Proving that shoddy religious journalism is not an American phenomenon, the Times of London has decided to tell us that the "Catholic Church no longer swears by truth of the Bible."
"THE hierarchy of the Roman Catholic Church has published a teaching document instructing the faithful that some parts of the Bible are not actually true," the article begins. Yes, it's true: Wisdom really isn't a woman, and she doesn't have teeth "like a flock of sheep that are even shorn." Also, when Jesus said we should be like serpents, he didn't expect us to grow scaly skins.
The article continues:
The document shows how far the Catholic Church has come since the 17th century, when Galileo was condemned as a heretic for flouting a near-universal belief in the divine inspiration of the Bible by advocating the Copernican view of the solar system. Only a century ago, Pope Pius X condemned Modernist Catholic scholars who adapted historical-critical methods of analysing ancient literature to the Bible.There is an excellent, disinterested summary of the Galileo slander here, written by a non-Catholic. Somebody else can look up the Pius X quotation, but when I read it a few years ago, I remember that he was condemning the use of literary theories as the sole way to interpret scriptural truth. The Holy Father's condemnation fell thus not on those who wished to place the Bible in its historical context, or apply textual scholarship to the Bible (which is absurd on its face -- source criticism was invented to disintangle the early versions of scripture.)

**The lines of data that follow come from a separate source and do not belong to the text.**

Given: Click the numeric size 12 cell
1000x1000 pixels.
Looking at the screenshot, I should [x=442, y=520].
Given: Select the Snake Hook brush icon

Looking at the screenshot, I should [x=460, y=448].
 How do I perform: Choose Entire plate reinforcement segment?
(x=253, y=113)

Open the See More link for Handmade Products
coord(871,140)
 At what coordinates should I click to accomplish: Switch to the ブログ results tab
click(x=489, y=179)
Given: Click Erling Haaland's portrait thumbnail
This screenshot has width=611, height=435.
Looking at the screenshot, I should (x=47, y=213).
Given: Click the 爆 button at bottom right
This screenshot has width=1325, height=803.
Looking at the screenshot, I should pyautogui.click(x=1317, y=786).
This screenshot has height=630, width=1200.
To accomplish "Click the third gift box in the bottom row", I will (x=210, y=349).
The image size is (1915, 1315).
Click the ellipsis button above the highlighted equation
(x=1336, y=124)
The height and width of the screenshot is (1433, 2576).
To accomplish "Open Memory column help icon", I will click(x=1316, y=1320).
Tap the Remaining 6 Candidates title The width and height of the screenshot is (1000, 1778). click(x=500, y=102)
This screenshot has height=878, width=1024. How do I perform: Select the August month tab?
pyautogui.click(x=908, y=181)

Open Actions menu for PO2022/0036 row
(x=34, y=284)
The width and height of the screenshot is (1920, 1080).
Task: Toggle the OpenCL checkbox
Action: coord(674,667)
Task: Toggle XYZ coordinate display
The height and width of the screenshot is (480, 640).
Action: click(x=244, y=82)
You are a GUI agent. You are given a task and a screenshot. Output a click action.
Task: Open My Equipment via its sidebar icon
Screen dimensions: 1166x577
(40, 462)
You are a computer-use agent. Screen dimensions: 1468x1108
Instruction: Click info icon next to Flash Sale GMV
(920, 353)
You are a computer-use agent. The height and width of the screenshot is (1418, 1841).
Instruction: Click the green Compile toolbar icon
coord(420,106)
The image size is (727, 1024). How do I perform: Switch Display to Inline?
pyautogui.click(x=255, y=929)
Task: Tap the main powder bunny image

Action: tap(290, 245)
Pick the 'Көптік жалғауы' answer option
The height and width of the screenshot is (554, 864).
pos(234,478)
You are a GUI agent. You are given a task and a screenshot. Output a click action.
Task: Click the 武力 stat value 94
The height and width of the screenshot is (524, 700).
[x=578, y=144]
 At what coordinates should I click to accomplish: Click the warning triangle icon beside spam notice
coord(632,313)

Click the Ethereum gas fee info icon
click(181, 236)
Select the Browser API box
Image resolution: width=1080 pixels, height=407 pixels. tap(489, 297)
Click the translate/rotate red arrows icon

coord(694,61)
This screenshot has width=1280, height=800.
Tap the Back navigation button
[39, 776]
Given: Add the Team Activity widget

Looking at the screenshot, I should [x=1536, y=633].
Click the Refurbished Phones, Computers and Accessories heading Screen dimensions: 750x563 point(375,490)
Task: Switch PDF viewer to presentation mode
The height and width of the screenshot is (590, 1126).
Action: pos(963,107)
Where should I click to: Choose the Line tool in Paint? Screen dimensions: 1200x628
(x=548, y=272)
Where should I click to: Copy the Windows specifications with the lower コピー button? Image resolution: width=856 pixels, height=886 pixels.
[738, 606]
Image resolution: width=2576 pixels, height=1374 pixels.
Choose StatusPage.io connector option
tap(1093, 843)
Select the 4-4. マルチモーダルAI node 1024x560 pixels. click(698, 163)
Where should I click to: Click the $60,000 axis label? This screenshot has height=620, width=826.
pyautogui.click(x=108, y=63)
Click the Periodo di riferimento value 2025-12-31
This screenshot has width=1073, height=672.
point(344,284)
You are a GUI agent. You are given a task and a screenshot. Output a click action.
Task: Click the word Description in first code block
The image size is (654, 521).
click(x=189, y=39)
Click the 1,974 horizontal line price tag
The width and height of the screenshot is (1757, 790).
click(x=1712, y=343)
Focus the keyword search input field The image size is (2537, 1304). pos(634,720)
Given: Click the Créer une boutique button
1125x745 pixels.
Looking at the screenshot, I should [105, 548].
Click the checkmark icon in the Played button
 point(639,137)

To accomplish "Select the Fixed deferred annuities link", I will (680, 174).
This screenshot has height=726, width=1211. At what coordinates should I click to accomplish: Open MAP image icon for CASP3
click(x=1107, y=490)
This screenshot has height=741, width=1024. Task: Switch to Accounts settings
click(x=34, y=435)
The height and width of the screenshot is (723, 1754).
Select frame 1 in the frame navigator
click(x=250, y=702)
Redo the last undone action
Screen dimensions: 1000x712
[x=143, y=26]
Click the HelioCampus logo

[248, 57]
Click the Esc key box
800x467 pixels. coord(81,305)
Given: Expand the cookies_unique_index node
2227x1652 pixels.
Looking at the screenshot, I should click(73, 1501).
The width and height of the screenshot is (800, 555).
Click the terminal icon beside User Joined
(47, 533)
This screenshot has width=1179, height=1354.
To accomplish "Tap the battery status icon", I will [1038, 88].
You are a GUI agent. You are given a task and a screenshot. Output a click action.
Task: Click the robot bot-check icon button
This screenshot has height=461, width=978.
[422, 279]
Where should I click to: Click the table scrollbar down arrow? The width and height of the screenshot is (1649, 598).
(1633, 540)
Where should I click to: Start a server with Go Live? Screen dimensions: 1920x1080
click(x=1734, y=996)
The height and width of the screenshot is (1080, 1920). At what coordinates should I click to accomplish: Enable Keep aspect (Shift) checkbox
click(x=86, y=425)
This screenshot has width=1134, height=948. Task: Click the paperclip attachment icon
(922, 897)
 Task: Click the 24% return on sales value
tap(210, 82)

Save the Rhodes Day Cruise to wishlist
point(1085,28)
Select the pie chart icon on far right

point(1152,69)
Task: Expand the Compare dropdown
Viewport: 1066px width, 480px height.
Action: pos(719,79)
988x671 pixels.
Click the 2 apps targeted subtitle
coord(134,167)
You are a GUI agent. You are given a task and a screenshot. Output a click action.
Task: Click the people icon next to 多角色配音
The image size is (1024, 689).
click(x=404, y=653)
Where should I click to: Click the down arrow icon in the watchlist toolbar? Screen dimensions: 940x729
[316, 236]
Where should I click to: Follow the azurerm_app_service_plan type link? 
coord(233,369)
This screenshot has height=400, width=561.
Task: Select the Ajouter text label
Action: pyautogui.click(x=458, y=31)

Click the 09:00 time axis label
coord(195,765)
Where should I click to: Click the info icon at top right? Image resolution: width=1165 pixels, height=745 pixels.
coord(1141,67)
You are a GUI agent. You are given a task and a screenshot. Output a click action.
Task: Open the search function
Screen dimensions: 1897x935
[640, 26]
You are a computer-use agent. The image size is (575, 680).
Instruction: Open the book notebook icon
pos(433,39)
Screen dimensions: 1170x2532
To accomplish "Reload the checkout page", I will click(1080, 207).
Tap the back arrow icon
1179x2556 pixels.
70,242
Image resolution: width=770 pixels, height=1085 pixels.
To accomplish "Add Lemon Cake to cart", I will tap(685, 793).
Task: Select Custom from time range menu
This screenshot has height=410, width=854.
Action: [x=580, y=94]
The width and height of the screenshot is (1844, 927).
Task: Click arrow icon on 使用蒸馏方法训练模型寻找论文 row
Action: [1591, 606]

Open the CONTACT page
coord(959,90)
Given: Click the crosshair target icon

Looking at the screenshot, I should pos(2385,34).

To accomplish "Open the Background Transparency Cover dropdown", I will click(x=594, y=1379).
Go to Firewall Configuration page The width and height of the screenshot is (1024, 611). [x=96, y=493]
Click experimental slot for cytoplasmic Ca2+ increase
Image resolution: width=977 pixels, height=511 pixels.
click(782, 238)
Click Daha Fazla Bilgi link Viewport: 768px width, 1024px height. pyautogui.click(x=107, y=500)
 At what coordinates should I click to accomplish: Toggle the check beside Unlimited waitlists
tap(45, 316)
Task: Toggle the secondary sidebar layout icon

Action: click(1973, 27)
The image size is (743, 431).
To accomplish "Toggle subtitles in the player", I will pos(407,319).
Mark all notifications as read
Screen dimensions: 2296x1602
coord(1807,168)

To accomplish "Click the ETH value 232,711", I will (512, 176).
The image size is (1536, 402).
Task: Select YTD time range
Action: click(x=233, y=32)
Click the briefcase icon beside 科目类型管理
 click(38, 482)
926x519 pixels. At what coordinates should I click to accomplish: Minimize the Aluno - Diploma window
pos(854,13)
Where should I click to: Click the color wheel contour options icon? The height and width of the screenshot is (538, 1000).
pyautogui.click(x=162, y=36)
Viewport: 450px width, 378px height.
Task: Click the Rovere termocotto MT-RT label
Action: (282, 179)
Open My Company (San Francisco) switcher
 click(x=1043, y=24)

"The document is timely, coming as it does amid the rise of the religious Right, in particular in the US," Ruth Gledhill writes. The "rise of the religious Right" has been proceeding for three decades in America, so it's nice of Ms. Gledhill to notice. Religion has played a starring role on the national stage since long before this country's birth; the question is not why religion is a political factor now, but why it was so dormant for so long.
Gledhill and the Times can run such stories, even though their audience is largely right-of-center, because to British elites, believing Christians are freaks of nature. Nevermind that the Evangelical movement was started by the Brits, including the indominable Wesleys, today that movement is populated by otherworldly dolts who long to bring back the rack and the Iron Maiden (excellent!).
When I was in London last month, the BBC ran some footage of a couple dozen earnest-looking folks who gathered on the Supreme Court steps to pray for a good incoming justice on the court. Not my thing, really, and they did look a tad goofy, but so what? Anybody who works in downtown D.C. knows that there are always a few people demonstrating for this or that; nobody pays that much attention unless the demonstration is blocking traffic, in which case the demonstrators are courting murder.
But to illustrate their theme of the benighted fools who dare to pray in public, the BBC was so pleased with this footage that they were still playing it several days later. Were they aware that about a third of the American public identifies itself as Evangelical? And that means there are more Evangelicals than, say, viewers of network evening news programs?
It's unfair to single out our British cousins, who are, after all, guided by the same constellation of class-based prejudices and hatreds as our American elite media. Such as the Washington Post: "Strong Grounding in the Church Could Be a Clue to Miers's Priorities," its headline blared Wednesday. Did they run an article called "Work as ACLU Lawyer May Indicate Future Rulings" when Ruth Bader Ginsberg was nominated?
As the headline indicates, the article attempts to rat out Harriet Miers for attending a church where they believe in the reality of Christ's sacrifice, if you can imagine. They even seem to think that the Gospel says something about how humans ought to live their lives -- "There are antiabortion pamphlets inside the church and literature opposing premarital sex," the Post helpfully reports.
About ten years ago, Christopher Hitchens wrote a terribly unfair book about Mother Theresa, intending it as a hatchet job. His main theme -- apart from the transparently absurd charge that she was a publicity-seeking fraud -- was that secularists shouldn't be taken in by Mother Theresa's corporal works of mercy. No, that tiny Albanian nun did not do these things because of an Enlightenment-inspired ethos, but because she thought she was bringing souls to heaven. Hitchens' book was wrong, but at least he bothered to take his subject seriously. The same cannot be said of practically any mainstream journalist writing about religion today.